We consider a general class of contact processes on a d-dimensional integer lattice (Zd), allowing for long-range interactions. By adapting classical renormalization arguments, we extend well-known results for the case where the infection parameter has a finite range to this more general setting under certain assumptions on the decay rate. Particularly, we show that a supercritical process remains supercritical after truncation of the interaction parameter at a sufficiently large distance. Further, for families of parameters satisfying this latter truncation property, we conclude that the probability of the process never to recover is continuous. To further assess the impact of long-range dynamics on complex networks, we extend this concept into environments that incorporate aging, cooperation, and competing strain models. Using discrete-time nonlinear dynamical systems, we show that contagion dynamics are highly sensitive to both environmental randomness and long-range couplings in both cooperative and competitive models. Furthermore, statistical analyses reveal that the epidemic survival significantly depends on the spatial decay exponent (α) and the scale-free graph exponent (γ). Particularly, these exert pronounced, nonlinear, and time-dependent effects on the survival of competing strains.
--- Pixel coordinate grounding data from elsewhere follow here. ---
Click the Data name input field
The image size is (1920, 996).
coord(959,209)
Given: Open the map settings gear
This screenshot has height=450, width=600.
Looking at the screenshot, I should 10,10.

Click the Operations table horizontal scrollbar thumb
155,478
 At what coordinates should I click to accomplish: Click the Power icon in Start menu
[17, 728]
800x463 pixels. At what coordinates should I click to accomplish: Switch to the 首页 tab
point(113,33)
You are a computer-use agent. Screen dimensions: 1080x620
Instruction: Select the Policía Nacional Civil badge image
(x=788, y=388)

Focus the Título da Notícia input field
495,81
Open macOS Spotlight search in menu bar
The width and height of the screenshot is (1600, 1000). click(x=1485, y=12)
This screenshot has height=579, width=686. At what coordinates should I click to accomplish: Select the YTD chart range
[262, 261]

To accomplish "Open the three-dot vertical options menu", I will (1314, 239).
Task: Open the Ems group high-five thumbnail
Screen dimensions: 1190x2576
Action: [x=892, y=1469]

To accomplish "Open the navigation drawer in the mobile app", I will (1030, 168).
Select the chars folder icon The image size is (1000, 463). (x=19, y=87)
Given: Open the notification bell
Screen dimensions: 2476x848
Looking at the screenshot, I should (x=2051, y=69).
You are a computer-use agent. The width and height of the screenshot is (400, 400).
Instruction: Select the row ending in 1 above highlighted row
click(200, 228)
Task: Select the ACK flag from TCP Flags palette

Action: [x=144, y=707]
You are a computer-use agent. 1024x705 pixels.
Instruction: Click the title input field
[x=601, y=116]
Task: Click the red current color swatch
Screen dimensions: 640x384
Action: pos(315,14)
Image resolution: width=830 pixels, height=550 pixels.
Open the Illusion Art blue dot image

Finally, by means of a mean-field analysis, we demonstrate that the survival function in a contact process with aging model depends on three exponents: the spatial decay exponent (α), the recovery exponent (δ), and the infectivity exponent (γ). We show that (α) predominantly controls the threshold behavior. However, as spatial interactions become increasingly localized, the temporal exponents (δ , γ) play a dominant role. In particular, slower recovery (δ < 1) enhances memory effects and spatial correlations, promoting infection persistence and lowering the critical contagion rate (λc), whereas faster recovery suppresses local clustering and raises the threshold. These results reveal how non-Markovian temporal dynamics and long-range spatial coupling interact to shape critical behavior in epidemic processes on complex networks.